Jim Fehlinger wrote:
> I picked up a copy of this book today:
> It was published last Monday, Feb. 12. A passage from the Introduction (pp. 10-12):
> "I was haunted by a question whose answer had long eluded historians.
> The Germans always had the lists of Jewish names... But how did the
> Nazis get the lists? For decades, no one has known. Few have asked...
> I confronted the reality of IBM's involvement one day in 1993 in Washington
> at the United States Holocaust Museum. There, in the very first exhibit,
> an IBM Hollerith D-11 card sorting machine... was permanently displayed.

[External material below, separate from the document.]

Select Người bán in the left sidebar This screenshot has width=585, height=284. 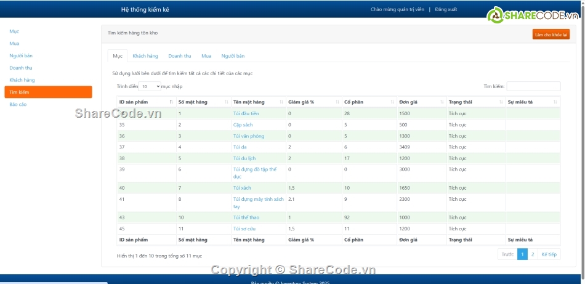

> Clearly affixed to the machine's front panel glistened an IBM nameplate...
> [A]lthough 15 million people, including most major Holocaust experts, have
> seen the display, and in spite of the best efforts of leading Museum historians,
> little more was understood about the provocative display other than the brief
> curator's description at the exhibit and a few pages of supportive research...
Frankly I find this to be rather a lame sort of blamology. IBM was not the only maker of card sorters in that
day, and IBM card sorters were also of immense importance to the Enigma decoding programs at Bletchley Park, as
well as Richard Feynman's work on doing calculations for the Manhattan Project.
Blaming a technology or its manufacturer a cheap and lame game to play. For example, when Hitler took power,
the only manufacturer of Luger semi-automatic pistols was a Jewish owned firm, which was confiscated from them.
Should the Jews who had owned that firm be blamed for the many Jews who were shot by SS officers with those
pistols they made for them prior to the Nazi takeover? Its rather ludicrous to play the blame game to this
extent, and implicating IBM for the Holocaust is of the same scope.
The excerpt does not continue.